__EXERCISE OBJECTIVE__. Rewrite the rows below, swapping "Screen dimensions" for "Screen size" and leaving everything else as it is.

** start **

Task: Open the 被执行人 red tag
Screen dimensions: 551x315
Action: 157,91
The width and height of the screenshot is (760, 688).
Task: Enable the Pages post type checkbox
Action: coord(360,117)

** end **

__ANSWER TO THIS EXERCISE__.
Task: Open the 被执行人 red tag
Screen size: 551x315
Action: 157,91
The width and height of the screenshot is (760, 688).
Task: Enable the Pages post type checkbox
Action: coord(360,117)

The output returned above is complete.